ZU ERLEDIGENDE AUFGABEN |
1. Gib aus dem Textabschnitt über Darmstadt 98 die Passage wörtlich wieder, die bei „Nachdem der Verein“ beginnt und bei „gegen Aalen sichern.“ endet.
2. Zähle alle Fußballvereine auf, die im Textabschnitt über Darmstadt 98 vorkommen.
3. Über welchen Etat verfügen die Darmstädter laut dem Textabschnitt?

TEXTABSCHNITT |
+ + + + + + +

Nachdem der Verein zwischenzeitlich aufgrund mehrerer Abstiege in der Versenkung verschwunden war, schreibt Darmstadt 98 derzeit wieder Geschichte. Vor anderthalb Jahren waren die Lilien sportlich bereits aus der dritten Liga abgestiegen und schafften den Klassenerhalt nur, weil Kickers Offenbach keine Lizenz erhielt. Was danach folgte, ist bemerkenswert. Erst der Aufstieg in die Zweite Liga mit einem Last-Minute-Tor in der Relegation, dann die unglaubliche Hinrunde in Liga zwei, die die Darmstädter dank eines einsatzfreudigen und laufintensiven Fußballs auf einem Relegationsplatz beendeten – diesmal mit Aussicht auf die erste Bundesliga. Heute wollen sie diesen Platz im Spiel gegen Aalen sichern.

Es ist das, wovon jeder Fan träumt, ein kleines Fußballmärchen über einen Underdog, der es mit bescheidenen Mitteln zu großem Erfolg bringt. Die Hessen haben mit rund fünf Millionen Euro einen der kleinsten Etats der zweiten Liga – im Gegensatz zum Mitaufsteiger aus Leipzig etwa; der Red-Bull-Klub hat das Siebenfache zur Verfügung. Das Ziel zu Saisonbeginn konnte also in Darmstadt nur der Klassenerhalt sein. Nun stehen sie auf dem dritten Platz, vier Zähler vor Leipzig. Doch an der Zielsetzung wollen sie nichts ändern, darauf besteht Dirk Schuster, der die Darmstädter seit zwei Jahren trainiert. Der Mann mit dem blauen Kapuzenpulli und dem Fünftagebart sitzt in der alten Vereinskneipe, die nun zum Presseraum umfunktioniert wurde. Vieles hier ist improvisiert und unfertig. „Der sportliche Erfolg hat den Verein überrannt“, sagt der ehemalige Bundesligaprofi. Der 47-Jährige ist ein bodenständiger Trainer, ein Mahner, der stets daran erinnert, dass es im Fußball schnell bergab gehen kann. Diese Funktion hat er auch in Darmstadt, wo es momentan aber nur bergauf zu gehen scheint.

+ + + + + + +

AUSZÜGE AUS DATEN |
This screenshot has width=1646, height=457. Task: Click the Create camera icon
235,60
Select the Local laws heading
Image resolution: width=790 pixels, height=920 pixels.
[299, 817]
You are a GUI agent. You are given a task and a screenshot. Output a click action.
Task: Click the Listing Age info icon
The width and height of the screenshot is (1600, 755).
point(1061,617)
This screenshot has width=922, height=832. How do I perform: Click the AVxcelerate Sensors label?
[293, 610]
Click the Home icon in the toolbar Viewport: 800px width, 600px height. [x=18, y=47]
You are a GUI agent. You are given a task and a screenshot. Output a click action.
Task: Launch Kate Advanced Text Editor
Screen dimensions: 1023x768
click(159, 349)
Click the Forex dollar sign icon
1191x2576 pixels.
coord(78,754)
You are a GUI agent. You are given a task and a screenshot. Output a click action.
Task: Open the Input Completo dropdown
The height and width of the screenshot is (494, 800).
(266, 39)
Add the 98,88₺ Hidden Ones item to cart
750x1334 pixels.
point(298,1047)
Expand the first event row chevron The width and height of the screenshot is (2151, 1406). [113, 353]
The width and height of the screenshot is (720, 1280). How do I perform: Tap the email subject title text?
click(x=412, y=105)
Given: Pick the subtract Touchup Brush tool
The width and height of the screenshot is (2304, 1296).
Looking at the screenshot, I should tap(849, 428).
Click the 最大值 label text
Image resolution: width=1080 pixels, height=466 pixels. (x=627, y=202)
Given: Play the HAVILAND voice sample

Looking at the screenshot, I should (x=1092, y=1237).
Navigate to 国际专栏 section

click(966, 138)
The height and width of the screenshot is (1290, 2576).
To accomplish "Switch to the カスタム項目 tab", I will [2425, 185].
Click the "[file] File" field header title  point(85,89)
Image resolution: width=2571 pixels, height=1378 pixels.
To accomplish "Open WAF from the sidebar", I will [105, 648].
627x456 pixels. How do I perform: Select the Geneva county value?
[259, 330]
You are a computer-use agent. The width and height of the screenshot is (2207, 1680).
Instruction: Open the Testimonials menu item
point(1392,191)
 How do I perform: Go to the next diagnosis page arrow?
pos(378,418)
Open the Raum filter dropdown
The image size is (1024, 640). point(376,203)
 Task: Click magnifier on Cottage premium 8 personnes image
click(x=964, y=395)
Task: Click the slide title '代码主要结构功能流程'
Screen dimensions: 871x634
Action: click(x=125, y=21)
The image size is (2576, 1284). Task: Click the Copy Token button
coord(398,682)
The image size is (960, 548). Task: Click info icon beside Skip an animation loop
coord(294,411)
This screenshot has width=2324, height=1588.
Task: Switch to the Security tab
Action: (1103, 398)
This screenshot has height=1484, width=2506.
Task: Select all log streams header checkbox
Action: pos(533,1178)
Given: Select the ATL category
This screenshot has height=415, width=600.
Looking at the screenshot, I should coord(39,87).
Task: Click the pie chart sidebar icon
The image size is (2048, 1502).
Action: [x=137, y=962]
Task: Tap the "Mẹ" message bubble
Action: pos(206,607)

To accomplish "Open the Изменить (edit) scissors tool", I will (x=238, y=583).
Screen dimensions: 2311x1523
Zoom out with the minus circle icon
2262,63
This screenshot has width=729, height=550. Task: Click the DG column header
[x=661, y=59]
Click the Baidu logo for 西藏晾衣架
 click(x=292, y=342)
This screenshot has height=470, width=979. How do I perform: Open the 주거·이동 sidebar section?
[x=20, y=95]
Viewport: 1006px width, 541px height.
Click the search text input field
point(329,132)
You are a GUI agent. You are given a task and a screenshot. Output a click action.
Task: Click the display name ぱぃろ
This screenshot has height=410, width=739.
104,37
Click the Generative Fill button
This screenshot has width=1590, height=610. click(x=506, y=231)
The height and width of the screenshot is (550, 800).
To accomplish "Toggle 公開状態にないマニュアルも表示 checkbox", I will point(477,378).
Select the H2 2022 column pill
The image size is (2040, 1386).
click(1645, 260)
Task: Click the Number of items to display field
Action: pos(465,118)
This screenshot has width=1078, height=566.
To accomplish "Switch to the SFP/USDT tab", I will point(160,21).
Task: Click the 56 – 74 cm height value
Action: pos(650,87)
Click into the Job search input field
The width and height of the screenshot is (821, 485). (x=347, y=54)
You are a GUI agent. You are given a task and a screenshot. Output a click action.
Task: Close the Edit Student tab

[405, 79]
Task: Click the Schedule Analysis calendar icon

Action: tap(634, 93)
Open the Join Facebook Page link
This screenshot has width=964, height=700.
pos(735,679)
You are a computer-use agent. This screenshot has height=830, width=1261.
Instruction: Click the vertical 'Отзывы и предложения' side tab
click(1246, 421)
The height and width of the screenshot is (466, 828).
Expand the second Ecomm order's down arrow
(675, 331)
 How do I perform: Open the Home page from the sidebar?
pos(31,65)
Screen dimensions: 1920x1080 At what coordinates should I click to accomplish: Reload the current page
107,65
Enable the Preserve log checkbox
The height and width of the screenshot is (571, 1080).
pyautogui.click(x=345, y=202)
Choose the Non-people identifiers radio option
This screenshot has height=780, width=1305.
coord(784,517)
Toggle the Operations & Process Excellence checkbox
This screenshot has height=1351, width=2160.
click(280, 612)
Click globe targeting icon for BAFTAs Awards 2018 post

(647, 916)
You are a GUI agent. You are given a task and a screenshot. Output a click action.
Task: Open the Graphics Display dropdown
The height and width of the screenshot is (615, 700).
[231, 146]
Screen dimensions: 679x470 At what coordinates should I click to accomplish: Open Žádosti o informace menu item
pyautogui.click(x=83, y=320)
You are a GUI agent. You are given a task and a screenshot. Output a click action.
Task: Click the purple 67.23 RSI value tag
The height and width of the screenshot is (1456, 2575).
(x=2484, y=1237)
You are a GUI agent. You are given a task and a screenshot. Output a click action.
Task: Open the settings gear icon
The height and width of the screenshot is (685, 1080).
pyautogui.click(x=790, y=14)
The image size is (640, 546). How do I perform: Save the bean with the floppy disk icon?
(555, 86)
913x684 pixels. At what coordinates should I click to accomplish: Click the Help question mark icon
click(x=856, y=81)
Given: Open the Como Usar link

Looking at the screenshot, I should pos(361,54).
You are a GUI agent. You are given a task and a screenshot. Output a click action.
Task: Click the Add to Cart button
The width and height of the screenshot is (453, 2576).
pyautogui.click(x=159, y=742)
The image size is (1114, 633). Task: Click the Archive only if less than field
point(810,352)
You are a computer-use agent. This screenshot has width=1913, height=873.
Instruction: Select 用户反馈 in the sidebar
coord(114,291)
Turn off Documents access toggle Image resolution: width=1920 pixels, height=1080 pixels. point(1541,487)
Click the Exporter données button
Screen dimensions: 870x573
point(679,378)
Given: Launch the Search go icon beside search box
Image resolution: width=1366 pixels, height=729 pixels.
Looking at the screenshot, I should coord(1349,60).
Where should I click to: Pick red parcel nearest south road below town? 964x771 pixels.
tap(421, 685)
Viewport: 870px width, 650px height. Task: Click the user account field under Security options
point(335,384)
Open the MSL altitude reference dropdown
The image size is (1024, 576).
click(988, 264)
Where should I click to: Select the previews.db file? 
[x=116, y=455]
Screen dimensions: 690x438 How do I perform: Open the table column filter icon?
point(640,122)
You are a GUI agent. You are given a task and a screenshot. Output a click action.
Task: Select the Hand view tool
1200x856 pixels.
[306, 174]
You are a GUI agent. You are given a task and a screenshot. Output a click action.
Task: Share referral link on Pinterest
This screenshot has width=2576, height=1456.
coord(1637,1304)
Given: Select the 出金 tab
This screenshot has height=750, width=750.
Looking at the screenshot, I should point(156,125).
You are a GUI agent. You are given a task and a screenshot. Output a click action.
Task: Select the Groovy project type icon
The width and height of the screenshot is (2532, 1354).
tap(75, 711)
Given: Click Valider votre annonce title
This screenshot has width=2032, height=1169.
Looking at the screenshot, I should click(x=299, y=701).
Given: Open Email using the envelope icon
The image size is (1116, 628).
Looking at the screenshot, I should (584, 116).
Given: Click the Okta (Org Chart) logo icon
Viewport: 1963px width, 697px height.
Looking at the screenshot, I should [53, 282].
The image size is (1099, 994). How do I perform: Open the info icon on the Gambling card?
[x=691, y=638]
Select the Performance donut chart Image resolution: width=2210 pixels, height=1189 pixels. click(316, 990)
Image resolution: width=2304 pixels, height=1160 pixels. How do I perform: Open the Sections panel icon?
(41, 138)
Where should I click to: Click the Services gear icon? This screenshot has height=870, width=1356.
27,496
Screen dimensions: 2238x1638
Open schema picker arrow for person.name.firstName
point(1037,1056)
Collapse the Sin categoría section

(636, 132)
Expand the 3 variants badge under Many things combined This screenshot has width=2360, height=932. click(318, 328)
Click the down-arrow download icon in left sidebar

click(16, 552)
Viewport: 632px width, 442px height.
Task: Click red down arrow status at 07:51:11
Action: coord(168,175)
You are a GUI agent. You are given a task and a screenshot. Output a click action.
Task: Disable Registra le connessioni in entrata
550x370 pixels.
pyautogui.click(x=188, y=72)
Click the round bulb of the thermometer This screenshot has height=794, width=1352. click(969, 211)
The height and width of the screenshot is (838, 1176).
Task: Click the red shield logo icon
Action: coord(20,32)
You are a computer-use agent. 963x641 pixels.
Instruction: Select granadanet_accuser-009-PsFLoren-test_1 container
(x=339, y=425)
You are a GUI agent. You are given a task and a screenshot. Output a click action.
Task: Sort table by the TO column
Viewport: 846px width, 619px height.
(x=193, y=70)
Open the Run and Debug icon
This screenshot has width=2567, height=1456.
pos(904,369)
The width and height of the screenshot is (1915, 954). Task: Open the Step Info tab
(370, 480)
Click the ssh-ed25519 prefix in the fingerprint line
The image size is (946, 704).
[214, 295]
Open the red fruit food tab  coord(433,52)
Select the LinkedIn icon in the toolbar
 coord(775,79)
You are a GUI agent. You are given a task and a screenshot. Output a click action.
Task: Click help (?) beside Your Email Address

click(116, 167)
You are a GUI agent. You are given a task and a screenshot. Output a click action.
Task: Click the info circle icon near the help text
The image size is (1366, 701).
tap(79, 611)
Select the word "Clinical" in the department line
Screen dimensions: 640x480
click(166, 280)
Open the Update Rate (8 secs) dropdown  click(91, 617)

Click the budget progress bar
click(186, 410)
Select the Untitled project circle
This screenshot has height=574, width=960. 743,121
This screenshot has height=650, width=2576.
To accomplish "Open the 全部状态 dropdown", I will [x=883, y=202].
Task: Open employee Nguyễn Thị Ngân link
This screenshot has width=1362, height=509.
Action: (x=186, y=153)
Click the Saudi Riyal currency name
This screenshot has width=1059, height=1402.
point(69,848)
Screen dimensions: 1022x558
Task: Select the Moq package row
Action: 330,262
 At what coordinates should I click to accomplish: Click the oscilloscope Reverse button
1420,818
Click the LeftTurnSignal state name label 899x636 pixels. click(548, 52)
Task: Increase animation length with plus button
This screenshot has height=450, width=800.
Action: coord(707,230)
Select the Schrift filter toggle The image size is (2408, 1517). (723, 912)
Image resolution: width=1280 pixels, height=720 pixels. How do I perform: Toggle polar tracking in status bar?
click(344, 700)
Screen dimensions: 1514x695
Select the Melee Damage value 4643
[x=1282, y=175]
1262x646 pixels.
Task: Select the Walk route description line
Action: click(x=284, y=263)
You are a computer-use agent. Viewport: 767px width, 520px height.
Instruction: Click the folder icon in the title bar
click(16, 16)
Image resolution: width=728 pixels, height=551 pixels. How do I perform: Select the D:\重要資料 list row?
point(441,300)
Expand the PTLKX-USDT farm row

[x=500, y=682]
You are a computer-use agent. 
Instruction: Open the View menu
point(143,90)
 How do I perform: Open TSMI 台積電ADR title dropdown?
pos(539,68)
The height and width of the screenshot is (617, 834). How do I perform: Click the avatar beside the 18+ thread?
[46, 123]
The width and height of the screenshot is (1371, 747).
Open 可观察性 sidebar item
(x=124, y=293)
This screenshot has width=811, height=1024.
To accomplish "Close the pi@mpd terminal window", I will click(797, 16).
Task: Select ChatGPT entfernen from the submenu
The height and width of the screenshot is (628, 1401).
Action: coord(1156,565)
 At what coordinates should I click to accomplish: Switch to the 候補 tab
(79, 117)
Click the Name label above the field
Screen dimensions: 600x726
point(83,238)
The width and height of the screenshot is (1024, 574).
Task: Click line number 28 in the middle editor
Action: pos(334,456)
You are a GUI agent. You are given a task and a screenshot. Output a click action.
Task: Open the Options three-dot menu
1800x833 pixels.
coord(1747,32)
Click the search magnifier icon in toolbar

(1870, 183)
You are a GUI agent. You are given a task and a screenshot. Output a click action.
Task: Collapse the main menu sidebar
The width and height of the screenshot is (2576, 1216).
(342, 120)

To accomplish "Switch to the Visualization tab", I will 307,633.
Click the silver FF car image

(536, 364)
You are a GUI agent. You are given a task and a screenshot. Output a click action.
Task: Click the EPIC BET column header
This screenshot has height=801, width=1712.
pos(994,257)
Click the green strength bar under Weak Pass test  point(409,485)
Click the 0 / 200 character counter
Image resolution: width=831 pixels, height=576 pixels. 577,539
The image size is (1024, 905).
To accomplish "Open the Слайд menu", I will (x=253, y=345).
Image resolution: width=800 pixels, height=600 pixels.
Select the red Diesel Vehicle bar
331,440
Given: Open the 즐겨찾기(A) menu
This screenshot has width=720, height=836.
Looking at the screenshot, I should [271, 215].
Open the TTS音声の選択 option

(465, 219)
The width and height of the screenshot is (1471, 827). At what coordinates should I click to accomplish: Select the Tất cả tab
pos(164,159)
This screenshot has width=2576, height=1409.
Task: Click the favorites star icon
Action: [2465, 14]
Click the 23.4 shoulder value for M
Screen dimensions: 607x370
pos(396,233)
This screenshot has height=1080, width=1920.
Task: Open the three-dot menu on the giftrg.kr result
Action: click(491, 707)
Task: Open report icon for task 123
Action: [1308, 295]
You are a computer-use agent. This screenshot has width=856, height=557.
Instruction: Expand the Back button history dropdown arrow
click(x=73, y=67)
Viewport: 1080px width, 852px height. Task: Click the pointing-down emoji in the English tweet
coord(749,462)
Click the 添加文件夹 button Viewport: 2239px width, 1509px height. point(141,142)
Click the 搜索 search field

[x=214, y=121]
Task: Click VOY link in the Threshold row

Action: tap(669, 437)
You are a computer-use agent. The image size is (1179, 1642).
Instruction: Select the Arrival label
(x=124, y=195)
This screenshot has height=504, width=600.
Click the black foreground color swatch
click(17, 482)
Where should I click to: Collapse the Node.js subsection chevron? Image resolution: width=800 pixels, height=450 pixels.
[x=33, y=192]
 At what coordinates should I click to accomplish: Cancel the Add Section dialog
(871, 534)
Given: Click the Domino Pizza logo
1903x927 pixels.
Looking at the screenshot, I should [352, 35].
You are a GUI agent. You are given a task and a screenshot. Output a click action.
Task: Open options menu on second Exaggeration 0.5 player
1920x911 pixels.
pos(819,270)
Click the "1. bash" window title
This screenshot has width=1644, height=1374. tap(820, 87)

+ + + + + + +

LÖSUNGEN DER AUFGABEN |
1.
Nachdem der Verein zwischenzeitlich aufgrund mehrerer Abstiege in der Versenkung verschwunden war, schreibt Darmstadt 98 derzeit wieder Geschichte. Vor anderthalb Jahren waren die Lilien sportlich bereits aus der dritten Liga abgestiegen und schafften den Klassenerhalt nur, weil Kickers Offenbach keine Lizenz erhielt. Was danach folgte, ist bemerkenswert. Erst der Aufstieg in die Zweite Liga mit einem Last-Minute-Tor in der Relegation, dann die unglaubliche Hinrunde in Liga zwei, die die Darmstädter dank eines einsatzfreudigen und laufintensiven Fußballs auf einem Relegationsplatz beendeten – diesmal mit Aussicht auf die erste Bundesliga. Heute wollen sie diesen Platz im Spiel gegen Aalen sichern.

2. Darmstadt 98, Kickers Offenbach, Aalen, der Red-Bull-Klub aus Leipzig

3. Rund fünf Millionen Euro.